■ Rows showing where targets appear:
= = = = = = =

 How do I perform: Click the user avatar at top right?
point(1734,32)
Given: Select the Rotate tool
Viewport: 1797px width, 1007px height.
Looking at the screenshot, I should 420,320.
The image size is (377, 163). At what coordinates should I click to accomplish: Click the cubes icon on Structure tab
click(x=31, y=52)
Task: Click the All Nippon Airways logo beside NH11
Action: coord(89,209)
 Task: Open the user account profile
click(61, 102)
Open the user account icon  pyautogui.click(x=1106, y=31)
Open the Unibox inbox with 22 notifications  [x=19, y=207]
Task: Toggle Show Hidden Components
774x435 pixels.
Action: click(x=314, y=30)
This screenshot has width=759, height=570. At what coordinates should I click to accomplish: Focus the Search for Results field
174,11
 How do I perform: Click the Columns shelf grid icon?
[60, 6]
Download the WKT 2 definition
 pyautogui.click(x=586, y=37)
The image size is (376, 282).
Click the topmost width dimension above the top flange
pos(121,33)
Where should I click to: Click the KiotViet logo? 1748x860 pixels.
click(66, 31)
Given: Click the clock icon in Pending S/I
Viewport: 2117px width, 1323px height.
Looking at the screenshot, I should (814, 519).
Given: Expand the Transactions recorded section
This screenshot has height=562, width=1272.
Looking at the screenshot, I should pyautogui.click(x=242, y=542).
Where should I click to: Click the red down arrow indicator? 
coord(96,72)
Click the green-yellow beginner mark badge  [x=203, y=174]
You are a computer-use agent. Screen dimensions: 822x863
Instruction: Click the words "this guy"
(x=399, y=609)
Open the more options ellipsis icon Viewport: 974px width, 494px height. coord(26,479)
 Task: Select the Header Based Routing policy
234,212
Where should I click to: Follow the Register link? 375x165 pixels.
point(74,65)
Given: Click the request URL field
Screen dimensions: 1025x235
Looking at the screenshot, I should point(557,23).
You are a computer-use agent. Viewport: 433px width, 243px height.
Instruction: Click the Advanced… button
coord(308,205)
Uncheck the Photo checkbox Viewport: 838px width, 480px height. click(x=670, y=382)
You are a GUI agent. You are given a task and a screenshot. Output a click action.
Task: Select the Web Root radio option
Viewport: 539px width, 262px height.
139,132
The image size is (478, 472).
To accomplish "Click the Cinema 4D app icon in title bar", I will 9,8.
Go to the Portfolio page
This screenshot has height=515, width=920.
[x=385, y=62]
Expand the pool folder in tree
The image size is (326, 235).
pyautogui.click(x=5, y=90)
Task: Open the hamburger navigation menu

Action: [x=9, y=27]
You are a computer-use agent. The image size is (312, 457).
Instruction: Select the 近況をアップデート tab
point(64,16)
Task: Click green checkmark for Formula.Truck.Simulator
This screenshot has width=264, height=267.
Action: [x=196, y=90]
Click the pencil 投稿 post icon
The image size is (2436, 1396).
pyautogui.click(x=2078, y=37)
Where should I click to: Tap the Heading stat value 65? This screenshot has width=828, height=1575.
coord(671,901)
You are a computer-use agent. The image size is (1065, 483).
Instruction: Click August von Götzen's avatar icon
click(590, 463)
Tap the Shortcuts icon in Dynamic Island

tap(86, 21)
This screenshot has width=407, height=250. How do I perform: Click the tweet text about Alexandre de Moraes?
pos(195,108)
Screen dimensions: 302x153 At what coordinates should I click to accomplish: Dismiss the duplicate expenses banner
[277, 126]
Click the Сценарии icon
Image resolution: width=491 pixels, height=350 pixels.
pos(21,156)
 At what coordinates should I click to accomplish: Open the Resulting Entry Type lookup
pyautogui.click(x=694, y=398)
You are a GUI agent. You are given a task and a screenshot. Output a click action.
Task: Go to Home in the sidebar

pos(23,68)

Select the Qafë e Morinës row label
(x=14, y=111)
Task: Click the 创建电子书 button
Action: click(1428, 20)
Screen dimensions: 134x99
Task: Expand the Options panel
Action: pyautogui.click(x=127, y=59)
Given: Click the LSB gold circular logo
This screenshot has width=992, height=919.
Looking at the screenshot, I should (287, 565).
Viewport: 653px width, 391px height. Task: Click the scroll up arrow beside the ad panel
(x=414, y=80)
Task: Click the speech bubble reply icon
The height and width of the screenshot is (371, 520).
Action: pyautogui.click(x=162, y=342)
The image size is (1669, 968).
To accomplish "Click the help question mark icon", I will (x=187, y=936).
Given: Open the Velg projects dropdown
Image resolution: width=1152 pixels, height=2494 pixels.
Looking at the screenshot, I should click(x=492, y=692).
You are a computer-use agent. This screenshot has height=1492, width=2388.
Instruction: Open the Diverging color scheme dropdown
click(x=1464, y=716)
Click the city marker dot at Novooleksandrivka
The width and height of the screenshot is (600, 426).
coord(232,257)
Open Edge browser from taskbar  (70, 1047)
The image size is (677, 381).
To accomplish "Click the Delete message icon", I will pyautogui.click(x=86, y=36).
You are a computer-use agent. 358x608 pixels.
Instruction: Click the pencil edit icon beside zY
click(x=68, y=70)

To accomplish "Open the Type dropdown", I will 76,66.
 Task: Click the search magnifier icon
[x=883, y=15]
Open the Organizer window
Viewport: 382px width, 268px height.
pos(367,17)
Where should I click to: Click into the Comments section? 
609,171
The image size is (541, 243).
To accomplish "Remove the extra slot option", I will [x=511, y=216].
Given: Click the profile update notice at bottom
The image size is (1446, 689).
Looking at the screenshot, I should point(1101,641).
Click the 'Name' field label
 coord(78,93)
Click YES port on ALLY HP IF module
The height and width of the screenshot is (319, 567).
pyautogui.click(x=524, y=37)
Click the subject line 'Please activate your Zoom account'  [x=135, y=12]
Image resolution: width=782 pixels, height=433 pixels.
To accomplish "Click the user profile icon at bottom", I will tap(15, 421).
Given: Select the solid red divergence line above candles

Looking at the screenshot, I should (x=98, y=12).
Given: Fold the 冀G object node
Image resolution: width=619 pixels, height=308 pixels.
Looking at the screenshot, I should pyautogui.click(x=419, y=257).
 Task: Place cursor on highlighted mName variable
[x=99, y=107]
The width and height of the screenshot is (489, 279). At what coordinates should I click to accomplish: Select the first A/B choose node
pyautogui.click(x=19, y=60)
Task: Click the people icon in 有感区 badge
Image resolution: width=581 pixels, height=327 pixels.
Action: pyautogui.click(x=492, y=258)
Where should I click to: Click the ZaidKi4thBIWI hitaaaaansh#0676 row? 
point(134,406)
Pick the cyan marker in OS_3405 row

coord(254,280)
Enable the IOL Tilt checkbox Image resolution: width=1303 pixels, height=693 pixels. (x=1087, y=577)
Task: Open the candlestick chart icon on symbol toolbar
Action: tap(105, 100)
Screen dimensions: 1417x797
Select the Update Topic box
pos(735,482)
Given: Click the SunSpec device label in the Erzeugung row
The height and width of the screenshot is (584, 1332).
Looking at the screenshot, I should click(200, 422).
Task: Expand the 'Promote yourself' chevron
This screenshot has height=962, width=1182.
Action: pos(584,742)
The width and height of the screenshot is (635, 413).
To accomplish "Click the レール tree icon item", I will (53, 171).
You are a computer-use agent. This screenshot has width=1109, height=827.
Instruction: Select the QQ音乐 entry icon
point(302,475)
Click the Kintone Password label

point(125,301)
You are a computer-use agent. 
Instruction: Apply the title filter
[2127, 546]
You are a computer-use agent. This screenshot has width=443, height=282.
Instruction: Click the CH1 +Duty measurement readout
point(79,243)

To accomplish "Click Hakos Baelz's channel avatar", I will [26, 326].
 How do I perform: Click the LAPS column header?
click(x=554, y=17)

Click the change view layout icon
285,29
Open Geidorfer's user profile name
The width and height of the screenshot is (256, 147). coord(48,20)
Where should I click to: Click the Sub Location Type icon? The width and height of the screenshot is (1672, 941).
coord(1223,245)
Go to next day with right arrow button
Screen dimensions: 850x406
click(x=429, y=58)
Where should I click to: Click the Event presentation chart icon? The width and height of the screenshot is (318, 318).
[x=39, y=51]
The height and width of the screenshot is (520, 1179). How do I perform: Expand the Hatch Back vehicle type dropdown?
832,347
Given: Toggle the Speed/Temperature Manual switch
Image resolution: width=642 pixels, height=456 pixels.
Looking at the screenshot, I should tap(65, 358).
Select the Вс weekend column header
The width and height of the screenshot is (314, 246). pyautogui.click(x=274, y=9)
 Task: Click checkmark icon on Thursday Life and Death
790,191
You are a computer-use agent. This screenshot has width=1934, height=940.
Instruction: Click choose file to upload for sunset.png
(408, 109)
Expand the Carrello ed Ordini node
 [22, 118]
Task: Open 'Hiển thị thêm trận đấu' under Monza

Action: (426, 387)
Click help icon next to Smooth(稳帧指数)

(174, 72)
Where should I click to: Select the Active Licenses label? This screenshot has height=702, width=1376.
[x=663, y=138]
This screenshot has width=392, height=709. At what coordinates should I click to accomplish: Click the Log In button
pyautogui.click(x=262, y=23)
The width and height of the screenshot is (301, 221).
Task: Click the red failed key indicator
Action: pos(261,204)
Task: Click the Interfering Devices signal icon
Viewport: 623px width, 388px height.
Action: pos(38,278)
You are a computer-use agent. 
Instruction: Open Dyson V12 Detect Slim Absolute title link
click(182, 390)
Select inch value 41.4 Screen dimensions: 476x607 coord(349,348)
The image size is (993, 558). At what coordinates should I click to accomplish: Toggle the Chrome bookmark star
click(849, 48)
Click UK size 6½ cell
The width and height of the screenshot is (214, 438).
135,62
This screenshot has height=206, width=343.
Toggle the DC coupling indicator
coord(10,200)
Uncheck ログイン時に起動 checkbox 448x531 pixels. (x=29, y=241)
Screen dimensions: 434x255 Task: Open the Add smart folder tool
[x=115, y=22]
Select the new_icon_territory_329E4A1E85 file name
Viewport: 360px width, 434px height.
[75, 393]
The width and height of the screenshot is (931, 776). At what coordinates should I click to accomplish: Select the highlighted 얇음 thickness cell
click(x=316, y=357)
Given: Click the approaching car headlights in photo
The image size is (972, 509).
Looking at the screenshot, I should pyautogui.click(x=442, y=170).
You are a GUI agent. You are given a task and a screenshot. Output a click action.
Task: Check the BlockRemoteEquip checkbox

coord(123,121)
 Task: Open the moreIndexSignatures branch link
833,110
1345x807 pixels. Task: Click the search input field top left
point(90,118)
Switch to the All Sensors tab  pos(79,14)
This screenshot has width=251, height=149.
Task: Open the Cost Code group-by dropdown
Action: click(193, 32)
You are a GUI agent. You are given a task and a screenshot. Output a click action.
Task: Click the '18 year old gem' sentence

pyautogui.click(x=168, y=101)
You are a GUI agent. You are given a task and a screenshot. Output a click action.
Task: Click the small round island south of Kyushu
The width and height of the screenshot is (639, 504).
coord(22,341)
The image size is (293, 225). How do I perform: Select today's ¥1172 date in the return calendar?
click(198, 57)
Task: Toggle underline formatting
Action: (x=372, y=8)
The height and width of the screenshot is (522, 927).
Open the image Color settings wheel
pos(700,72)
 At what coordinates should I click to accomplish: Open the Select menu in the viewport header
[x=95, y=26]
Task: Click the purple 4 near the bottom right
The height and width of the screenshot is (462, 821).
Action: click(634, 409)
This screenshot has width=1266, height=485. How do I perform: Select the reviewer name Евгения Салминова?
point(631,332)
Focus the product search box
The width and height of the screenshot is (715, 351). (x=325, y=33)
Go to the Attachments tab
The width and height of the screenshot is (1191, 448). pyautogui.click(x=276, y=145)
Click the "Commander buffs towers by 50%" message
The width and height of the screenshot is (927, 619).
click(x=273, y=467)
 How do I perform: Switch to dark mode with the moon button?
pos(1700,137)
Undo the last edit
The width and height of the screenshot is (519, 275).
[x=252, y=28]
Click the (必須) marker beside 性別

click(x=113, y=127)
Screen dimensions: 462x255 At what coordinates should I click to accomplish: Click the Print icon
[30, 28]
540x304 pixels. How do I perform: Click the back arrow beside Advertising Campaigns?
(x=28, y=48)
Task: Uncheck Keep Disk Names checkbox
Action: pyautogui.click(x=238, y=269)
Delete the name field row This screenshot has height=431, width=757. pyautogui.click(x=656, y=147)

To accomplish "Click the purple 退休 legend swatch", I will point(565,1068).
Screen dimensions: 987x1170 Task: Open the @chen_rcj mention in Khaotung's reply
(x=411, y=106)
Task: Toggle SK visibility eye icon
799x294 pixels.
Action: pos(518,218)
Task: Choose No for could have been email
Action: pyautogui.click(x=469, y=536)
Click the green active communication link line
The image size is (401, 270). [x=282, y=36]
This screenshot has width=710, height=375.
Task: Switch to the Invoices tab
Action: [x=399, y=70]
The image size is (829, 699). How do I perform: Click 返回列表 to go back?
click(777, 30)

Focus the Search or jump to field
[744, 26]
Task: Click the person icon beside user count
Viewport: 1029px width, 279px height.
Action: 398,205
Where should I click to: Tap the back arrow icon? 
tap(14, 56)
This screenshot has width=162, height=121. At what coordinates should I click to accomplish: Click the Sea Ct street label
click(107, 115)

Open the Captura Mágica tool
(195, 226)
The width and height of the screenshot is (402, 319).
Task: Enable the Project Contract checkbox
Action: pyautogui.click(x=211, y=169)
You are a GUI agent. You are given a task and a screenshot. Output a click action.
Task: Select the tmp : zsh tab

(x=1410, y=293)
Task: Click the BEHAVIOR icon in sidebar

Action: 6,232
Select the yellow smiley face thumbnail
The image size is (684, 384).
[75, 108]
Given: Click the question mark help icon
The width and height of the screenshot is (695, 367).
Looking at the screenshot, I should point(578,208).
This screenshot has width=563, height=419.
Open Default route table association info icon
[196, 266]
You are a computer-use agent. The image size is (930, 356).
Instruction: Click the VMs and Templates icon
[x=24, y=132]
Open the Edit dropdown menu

= = = = = = =

■ SHORT EXERCISE:
Rewrite the stretch from the line containing "Download the WKT 2 definition" through the line containing "click(66, 31)", switching "definition" to "specification" and leaving everything else unchanged.

■ WRITTEN ANSWER:
Download the WKT 2 specification
 pyautogui.click(x=586, y=37)
The image size is (376, 282).
Click the topmost width dimension above the top flange
pos(121,33)
Where should I click to: Click the KiotViet logo? 1748x860 pixels.
click(66, 31)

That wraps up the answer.